CAIRO -- “Bashar should abandon power and retire safely in Egypt. The general prosecutor is murder-friendly,” a friend, referring to Syrian President Bashar al-Assad, told me as we watched former Egyptian President Hosni Mubarak's trial in the Police Academy's criminal court. Although Mubarak and his interior (security) minister, Habib al-Adly, were handed life sentences at the conclusion of their trials, the generals who ran Egypt's apparatus of repression as deputy interior ministers were acquitted.
Hasan Abd al-Rahman, head of the notorious, Stasi-like State Security Investigations (SSI); Ahmad Ramzi, head of the Central Security Forces (CSF); Adly Fayyid, the head of Public Security; Ismail al-Shaer, who led the Cairo Security Directorate (CSD); Osama Youssef, the head of the Giza Security Directorate; and Omar Faramawy, who oversaw the 6th of October Security Directorate, were all cleared of any wrongdoing. Lawyers for Mubarak and al-Adly will appeal their life sentences, and many Egyptians believe that they will receive lighter sentences.

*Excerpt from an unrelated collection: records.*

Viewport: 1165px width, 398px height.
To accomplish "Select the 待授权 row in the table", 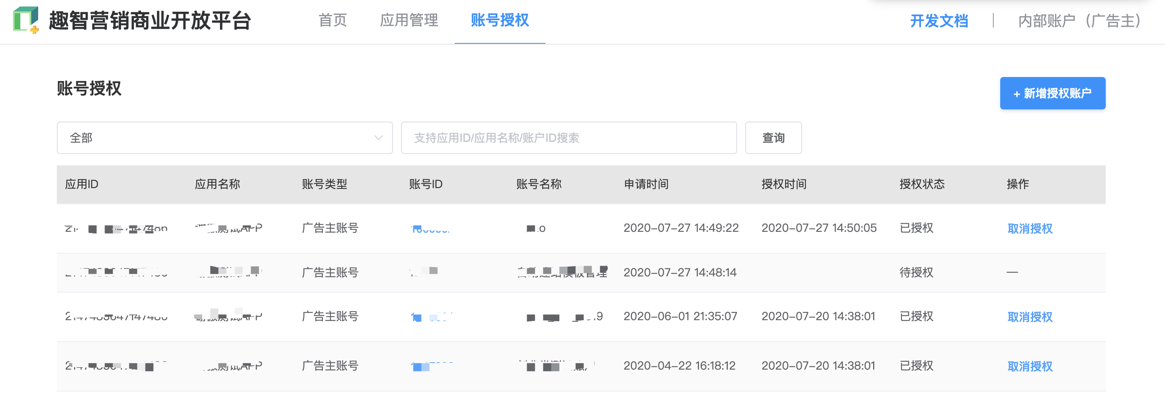I will pyautogui.click(x=581, y=272).
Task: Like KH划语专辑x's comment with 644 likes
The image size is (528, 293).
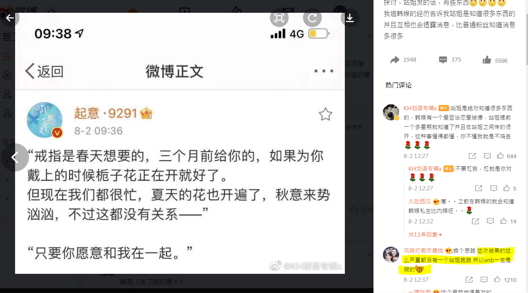Action: (500, 156)
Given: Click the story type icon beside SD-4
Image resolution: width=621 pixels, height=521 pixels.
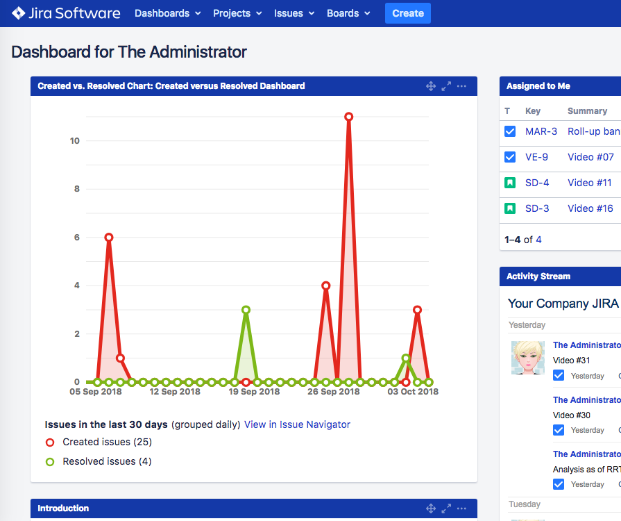Looking at the screenshot, I should (x=510, y=182).

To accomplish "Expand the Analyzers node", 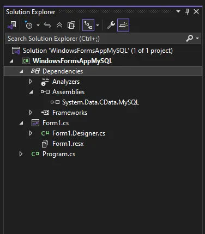I will (x=31, y=82).
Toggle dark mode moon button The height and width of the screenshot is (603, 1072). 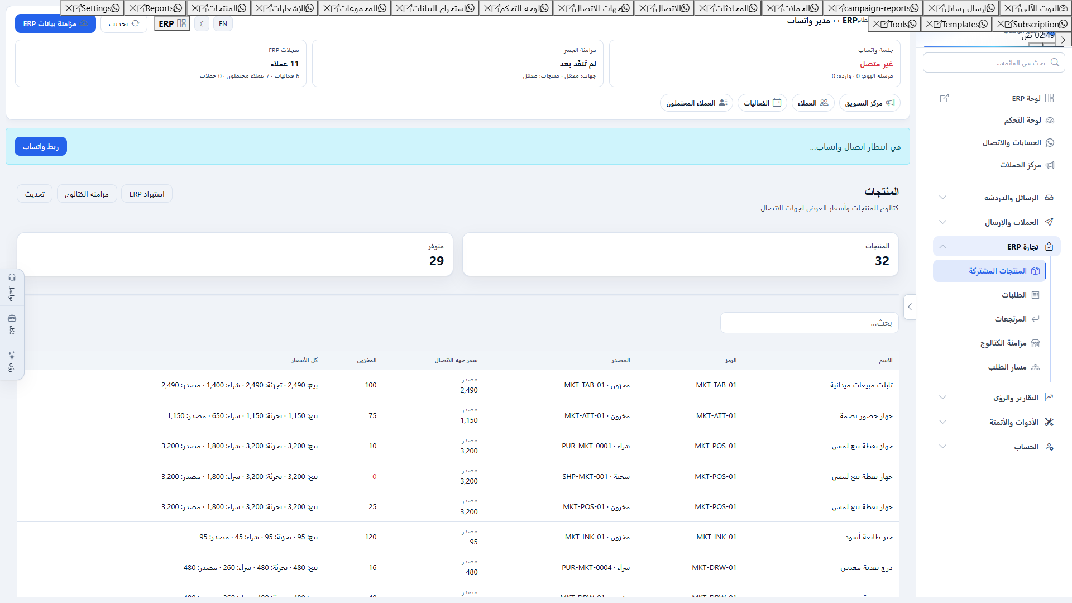pos(202,24)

The verdicts sent an unmistakable message, one with serious consequences for Egypt's political transition. A spontaneous cry was heard from the lawyers and the families of victims when they were announced: “The people want to cleanse the judiciary.”
Indeed, many Egyptians -- including senior judges -- do not view the judiciary as an independent institution. “This is a major professional mistake. Those generals should have been handed life sentences like Mubarak,” said Zakaria Abd al-Aziz, the former elected head of the Judges Club. “The killing went on for days, and they did not order anyone to stop it. The Ministry of Interior (MOI) is not the only place that should be cleansed. The judiciary needs that” as well.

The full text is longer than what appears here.